В его устах это звучало справедливо. Я вдруг подумал,
что мы были последним поколением, прочитавшим
«Трех мушкетеров». Для идущих за нами бравые вояки
уже безукоризненно попадали в ноты, радовались
достижениям металлургии и переживали за бюджет
Парижа.
В возрасте мальчика я учился в университете.
Читали мы много. Книги иногда давались на одну
ночь. Попробуй не передай дальше. В следующий раз
вылетишь из списка. Иногда они обменивались. За
одного Битова двух «небитовых» давали.
Мы делились на «Вознесенцев» и «Евтушенковцев»,
признавая гений обоих. Девчонки что-то говорили про
Ахмадуллину и Цветаеву. Скрепя сердце, мы с ними
соглашались. Некоторые читали Асадова. Их мы не
считали за людей.
И мы спорили. Ночами напролет. Под густой
сигаретный дым и недопустимое количество алкоголя.

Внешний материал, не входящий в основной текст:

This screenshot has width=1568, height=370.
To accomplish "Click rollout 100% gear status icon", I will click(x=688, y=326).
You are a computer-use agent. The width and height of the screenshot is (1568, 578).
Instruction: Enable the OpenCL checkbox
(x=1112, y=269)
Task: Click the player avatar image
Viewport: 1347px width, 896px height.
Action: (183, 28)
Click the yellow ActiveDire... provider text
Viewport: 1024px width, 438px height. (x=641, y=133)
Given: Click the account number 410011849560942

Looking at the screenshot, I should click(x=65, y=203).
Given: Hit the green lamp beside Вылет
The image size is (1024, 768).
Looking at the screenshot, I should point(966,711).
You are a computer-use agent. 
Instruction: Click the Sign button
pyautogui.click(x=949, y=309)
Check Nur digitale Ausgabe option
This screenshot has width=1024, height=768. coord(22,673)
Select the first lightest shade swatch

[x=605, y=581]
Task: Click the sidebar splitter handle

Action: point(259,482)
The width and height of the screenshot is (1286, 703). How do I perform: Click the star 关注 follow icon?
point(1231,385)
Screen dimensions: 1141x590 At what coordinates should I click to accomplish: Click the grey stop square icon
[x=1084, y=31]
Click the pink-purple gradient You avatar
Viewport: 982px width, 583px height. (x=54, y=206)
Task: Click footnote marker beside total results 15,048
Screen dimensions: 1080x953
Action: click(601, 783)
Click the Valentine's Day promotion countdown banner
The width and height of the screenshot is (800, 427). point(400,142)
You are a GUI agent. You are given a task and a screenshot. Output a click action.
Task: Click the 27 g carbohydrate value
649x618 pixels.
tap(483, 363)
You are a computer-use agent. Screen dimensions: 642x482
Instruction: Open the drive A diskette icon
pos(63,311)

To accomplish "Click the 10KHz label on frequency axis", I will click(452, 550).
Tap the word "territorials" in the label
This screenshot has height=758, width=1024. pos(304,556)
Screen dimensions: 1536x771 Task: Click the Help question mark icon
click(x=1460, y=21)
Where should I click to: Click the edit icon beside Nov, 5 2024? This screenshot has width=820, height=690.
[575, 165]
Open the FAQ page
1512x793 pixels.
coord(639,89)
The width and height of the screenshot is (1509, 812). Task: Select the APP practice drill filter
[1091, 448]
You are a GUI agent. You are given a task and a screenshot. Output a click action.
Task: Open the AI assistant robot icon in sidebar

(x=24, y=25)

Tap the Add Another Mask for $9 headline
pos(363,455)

Это были тесные компании единомышленников. Не
меньше трех, не больше девяти. Господи, как я же я
соскучился по умным!
– Ну, как же, Витя, – говорил тот красавчик из
параллельного потока. – Я с тобой не согласен. Как это
у Окуджавы нет слов Жизнь и Смерть? У него так много
о жизни и смерти.
– Вся литература о Жизни и Смерти, – снисходитель-
но говоришь ты, прикуривая от трехрублевой зажигал-
ки. – Я лишь имею в виду, что он почти не использует
именно этих слов. Сплошные метафоры. Смерть – это
«где-нибудь на остановке конечной». «Чистый-чистый
лежу я в наплывах рассветных», и простыня свисает
знаком безоговорочной капитуляции. «Заклубится закат,
по углам заметая…». Солдаты не погибнут, а «будут
получать вечные казенные квартиры». А Жизнь – это
затянувшийся пикник или мое самое любимое, что за
глотку хватает – «Прогулка». Смотрите, ведь даже
«Путешествие дилетантов» – это не побег князя Мятлева
с кунаком и невестой, это наше с вами путешествие
от Арбатского двора до Арбатского двора, это мы –
дилетанты, «пробираемся, как в туман, от пролога к
эпилогу» и пишем страницы своей жизни. И «каждый
пишет, что он слышит», как он дышит и так далее…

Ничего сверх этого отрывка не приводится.